The sign-up process: The court walks through the sign-up process in detail. Shockingly, LinkedIn does not have a check-the-box implementation for its sign-up process. Rather than forcing users to check the box as a condition of proceeding, LinkedIn merely includes an asterisk next to a “join linkedin” button that directs the user to a line at the bottom of the page that then link to the relevant policies.* After confirming that the user wishes to “grow their network on LinkedIn,” the user is then directed to the third party email provider page (e.g., Google, Microsoft, and even AOL) where the user then enters in their email password. The court’s run-down of the process vis-a-vis various other platforms is interesting, as the platforms vary in their presentation and amount of control they say they provide to users. sign upThe user enters their password and then can connect with those of their contacts who already have LinkedIn accounts and can also urge those who do not have accounts to sign-up and ultimately connect with them on LinkedIn.

[* Note: we have repeatedly blogged about cases where large, established companies have a less-than-airtight sign-up process, which results in all sorts of entirely avoidable legal issues. Zappos was one of the more prominent examples, but there have been others. I didn’t check to see if they revised their sign-up process, but if not, that is something LinkedIn should take care of ASAP.]

Reminder emails: The court also describes the reminder emails in detail. The first email is an “invitation to connect”; the body says “I’d like to add you to my professional network on LinkedIn.” If this email does not result in the recipient joining, a reminder email is sent. This is titled “reminder about your invitation from [user’s name].” Finally, LinkedIn sends a second reminder. For some reason, the second reminder email includes the user’s profile picture.

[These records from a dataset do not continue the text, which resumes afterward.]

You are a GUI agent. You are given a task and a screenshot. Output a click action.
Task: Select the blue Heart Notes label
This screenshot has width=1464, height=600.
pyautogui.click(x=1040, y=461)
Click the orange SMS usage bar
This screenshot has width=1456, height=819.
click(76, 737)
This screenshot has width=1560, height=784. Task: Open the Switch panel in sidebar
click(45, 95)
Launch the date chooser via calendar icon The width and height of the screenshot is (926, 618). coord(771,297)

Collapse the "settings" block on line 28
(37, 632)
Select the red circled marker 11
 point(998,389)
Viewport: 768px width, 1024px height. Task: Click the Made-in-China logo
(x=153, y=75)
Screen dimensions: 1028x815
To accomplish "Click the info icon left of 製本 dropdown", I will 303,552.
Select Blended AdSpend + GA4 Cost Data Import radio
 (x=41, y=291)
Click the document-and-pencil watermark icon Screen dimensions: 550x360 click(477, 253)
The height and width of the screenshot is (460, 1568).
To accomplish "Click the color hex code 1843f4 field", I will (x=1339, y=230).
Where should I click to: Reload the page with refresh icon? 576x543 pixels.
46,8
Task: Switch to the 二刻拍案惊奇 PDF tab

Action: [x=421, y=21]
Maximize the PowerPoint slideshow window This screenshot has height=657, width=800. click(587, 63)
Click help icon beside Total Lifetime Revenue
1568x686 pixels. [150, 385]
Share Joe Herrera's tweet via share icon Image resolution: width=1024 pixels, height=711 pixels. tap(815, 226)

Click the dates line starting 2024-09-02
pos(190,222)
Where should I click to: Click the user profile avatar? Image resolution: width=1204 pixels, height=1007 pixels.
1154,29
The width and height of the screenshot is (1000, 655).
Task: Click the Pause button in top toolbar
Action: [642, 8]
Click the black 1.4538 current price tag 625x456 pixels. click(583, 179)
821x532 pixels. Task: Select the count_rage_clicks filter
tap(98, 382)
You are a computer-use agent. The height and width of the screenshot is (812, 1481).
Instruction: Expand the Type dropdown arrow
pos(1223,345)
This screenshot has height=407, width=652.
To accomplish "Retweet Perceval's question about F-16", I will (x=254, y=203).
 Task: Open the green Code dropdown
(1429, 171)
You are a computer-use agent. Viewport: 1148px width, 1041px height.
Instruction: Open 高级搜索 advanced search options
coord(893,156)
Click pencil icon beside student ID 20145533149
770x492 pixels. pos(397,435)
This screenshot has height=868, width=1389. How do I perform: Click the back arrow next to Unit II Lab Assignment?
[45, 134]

The plaintiffs describe the difficulty in stopping these reminder emails. Apparently, you have to “individually open up each invitation from within his or her LinkedIn account . . and click a button that allows the user to withdraw that single invitation.” Plaintiffs further point to the complaints users have raised (for example):

at this point I’m finding LinkedIn more of a problem in terms of hurting my reputation rather than helping it.

Ouch. Plaintiffs also point to the various representations LinkedIn made about “respecting users’ privacy” and that LinkedIn would “not email anyone without your permission.” Finally, Plaintiffs pointed to statements in LinkedIn’s filings and corporate materials to the effect that this type of network-based emails along with reminders continue to be an important way for LinkedIn to grow its user base.

LinkedIn raised three defenses, none of which resolve the lawsuit.

Statutory damages under section 3344: First, LinkedIn argued that plaintiffs were not entitled to statutory damages under California’s publicity rights statute because they did not allege emotional damages. The court agrees, and says that while economic damages and reputational harm are available as actual damages, the statutory damage provision was aimed to provide relief to non-celebrity plaintiffs who suffered mental harm from commercial misappropriation of their name. While emotional injury that results from reputational harm is sufficient, plaintiffs did not allege emotional injury. Because plaintiffs only asked for statutory damages and did not allege emotional injury, the court dismisses this claim, but grants leave to amend.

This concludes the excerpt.